For a long time at Red Hat it has been my job to specialize in measurement and analysis of performance metrics, and using that analysis to guide performance-tuning of real-world infrastructure.
These days I also mentor folks in the black arts of systems thinking. I do this because I had great mentors along the way, without whom I would be nothing. Systems thinking behavior has absolutely nothing to do with computers. It just happens to also apply.
I’ve spent the majority of hands-on time in the financial services space, focusing on extreme low latency architecture design, tuning and jitter analysis. I’ve written lots of papers on the subject which you can find on my LinkedIn.
I try and contribute to whatever software I’m working on, whether that’s Kubernetes, docker, the Linux kernel or a variety of other open source projects, when things need to go fast.
For example, at the moment I participate in the Kubernetes Resource Management Working Group, sig-node and sig-scale because that’s where I can best lend a hand.
I want to share with you all a list of maxims that I often refer back to as guidance. I hope they are somehow useful to you.
Top Ten things @jeremyeder would probably say (if he’s somehow not in a meeting):
- Strong relationships are built on trust, mutual understanding and reciprocity. Do what you say. Be up front, even if it’s bad news. Over-communicate – especially in teams that are geographically dispersed.

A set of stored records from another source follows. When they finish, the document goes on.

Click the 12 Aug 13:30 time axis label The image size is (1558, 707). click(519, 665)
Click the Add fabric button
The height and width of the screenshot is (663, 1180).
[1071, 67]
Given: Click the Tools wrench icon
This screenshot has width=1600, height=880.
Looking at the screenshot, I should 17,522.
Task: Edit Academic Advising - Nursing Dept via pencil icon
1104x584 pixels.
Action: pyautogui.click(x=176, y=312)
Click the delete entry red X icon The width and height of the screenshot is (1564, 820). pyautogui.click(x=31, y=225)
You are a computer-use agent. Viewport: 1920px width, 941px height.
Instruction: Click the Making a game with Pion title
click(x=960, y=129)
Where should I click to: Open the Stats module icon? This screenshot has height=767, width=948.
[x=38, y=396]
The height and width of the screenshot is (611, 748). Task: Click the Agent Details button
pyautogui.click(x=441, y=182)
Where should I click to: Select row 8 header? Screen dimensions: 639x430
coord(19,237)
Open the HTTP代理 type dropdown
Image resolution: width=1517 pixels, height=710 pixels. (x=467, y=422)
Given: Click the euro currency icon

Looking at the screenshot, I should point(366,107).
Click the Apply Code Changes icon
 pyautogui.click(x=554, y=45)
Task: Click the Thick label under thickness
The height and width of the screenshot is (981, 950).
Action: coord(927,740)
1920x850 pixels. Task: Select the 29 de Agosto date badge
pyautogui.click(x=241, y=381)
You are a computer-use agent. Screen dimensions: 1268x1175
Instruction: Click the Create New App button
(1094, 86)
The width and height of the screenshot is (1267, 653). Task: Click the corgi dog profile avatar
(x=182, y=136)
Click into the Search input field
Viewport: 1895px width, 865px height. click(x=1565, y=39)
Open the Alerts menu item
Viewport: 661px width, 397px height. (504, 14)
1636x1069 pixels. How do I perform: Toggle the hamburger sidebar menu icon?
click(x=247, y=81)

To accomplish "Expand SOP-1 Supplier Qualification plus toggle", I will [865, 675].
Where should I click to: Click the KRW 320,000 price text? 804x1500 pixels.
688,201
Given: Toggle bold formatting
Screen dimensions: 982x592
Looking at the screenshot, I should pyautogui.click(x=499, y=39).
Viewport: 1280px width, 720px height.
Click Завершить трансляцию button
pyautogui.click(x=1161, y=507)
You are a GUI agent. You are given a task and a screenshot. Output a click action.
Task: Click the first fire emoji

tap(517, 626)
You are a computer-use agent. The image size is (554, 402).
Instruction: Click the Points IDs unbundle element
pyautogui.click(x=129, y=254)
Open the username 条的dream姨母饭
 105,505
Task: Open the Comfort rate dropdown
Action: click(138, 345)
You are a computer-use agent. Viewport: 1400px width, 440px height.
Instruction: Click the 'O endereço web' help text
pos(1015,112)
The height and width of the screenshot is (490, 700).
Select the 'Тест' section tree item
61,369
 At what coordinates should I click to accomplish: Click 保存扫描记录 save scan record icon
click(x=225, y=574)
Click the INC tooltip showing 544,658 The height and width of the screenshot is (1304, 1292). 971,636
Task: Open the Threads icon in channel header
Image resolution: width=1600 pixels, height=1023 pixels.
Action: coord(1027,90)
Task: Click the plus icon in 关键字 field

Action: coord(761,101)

- Find the doers. In every collection of humans, there are doers and “non-doers”. Find the doers as soon as possible and prove yourself as one of them.
- Better to light a single candle than cry out in the darkness. Or sometimes I say it as “the middle of every successful project looks like a disaster”. That may sound a bit negative, but it’s meant to inspire confidence and optimism in the vision we’re working towards.
- Don’t be a bottleneck. We employ tons of creative folks. It’s best to set yourself up to never be in their way. As a lead, your force-multiplier is steering, not rowing.
- Micromanagement is a complete waste of time. It sucks the life out of employees, fosters anxiety and creates a high stress work environment. Select the right people for the job and give them room to get on with it.
- You can get more done if you don’t care who gets the credit. I think this is fairly self explanatory.
- Think of the end at the beginning: pre-mortems are a great way to save time. Invest in planning, but avoid over-planning. Set aside quiet time to think.
- If you had 15 minutes to pitch your bosses boss, what is on your list, and are YOU working on it? This is meant to keep your eye on the high level goals, whether that’s group-wide, or company-wide OKRs and pillars.
- There is too much flying around to bother trying to keep mental notes. Write everything down.
- Have an opinion. Don’t stay silent – people, especially good leads and managers, want to hear what you have to say. Don’t wait for complete information, it will never come.
Finally: along the way folks have occasionally let me know that I don’t suck. For that I am eternally grateful.